* Required work *
**A.** According to the forum thread on Anyrail pricing below, why is software the only way to go when designing a layout? Answer in one to three sentences.
**B.** From the forum thread on Anyrail pricing below, reproduce the part that opens with the words "Not that I know" and closes with "your bottom line.".

[Page start]

# Is Anyrail ever discoiunted or have special sale pricing?



## ogaugeguy (Feb 3, 2012)

Title says it all. Does the Windows 10 version of this program ever have either "special holiday sales" prices or discount price codes available for new purchasers?


----------



## gunrunnerjohn (Nov 10, 2010)

Not that I know of, at least I've never seen it.


----------



## SantaFeJim (Sep 8, 2015)

When you have a good product and sell it at a fair price you have absolutely NO reason to discount it or have a sale. It is not like you can sell add-on modules or accessories that will increase your bottom line.

My advice, if you want this product, do yourself a favor and buy it NOW. 

It you need to design your layout, software is the only way to go. Biggest reason is your modifications are easy to incorporate. And there will be MANY modifications. Just ask anybody that has ever or is currently planning a layout.


----------



## jackpresley (Dec 19, 2017)

You can try it before you buy it. Some of the best money I've spent on this hobby was Anyrail.


----------



## CTValleyRR (Jul 26, 2014)

Not for new users, no. If you have a previous version that becomes obsolete, then you get a discount on an upgrade license.

As the others have said, this is a quality product at a fair price. Worth every penny.


----------

[Page end]
[Stored data start]

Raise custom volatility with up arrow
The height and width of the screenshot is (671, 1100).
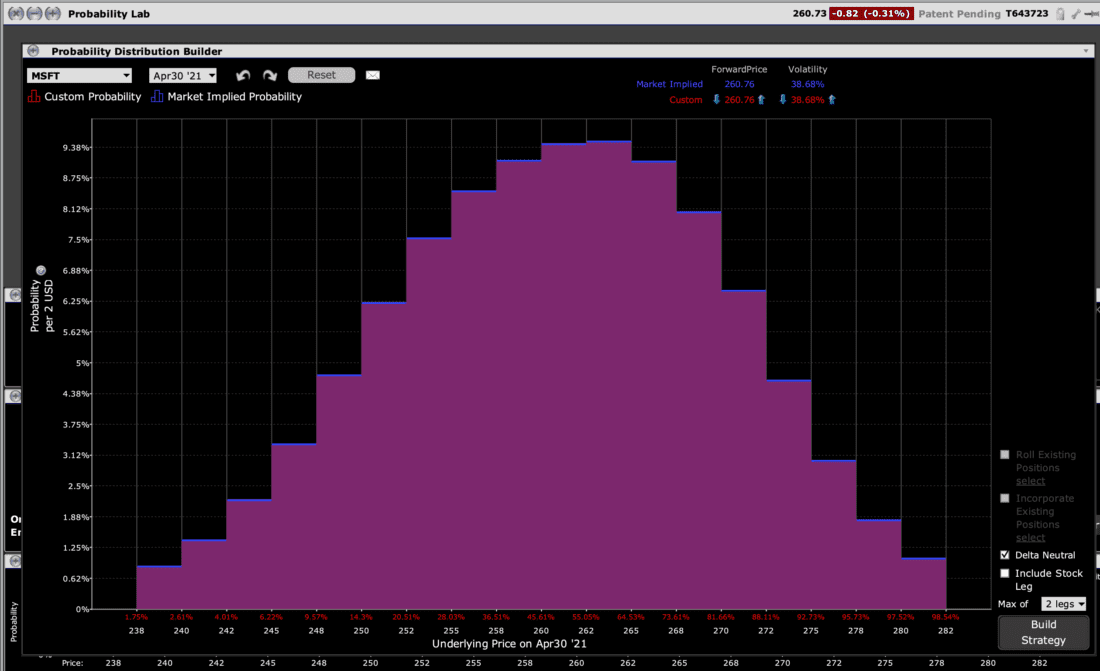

[Stored data end]
[Stored data start]

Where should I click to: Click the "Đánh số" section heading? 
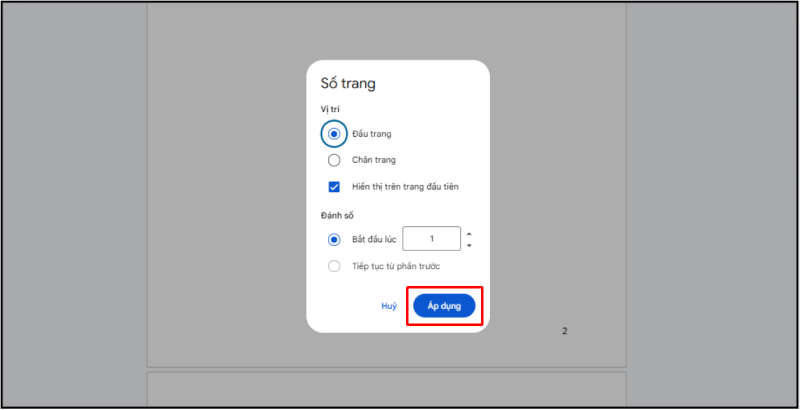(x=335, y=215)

[Stored data end]

* Answer list *
**A.** Modifications are easy to incorporate with software, and there will be many modifications. Anyone who has planned a layout can confirm this.

**B.**
Not that I know of, at least I've never seen it.


----------



## SantaFeJim (Sep 8, 2015)

When you have a good product and sell it at a fair price you have absolutely NO reason to discount it or have a sale. It is not like you can sell add-on modules or accessories that will increase your bottom line.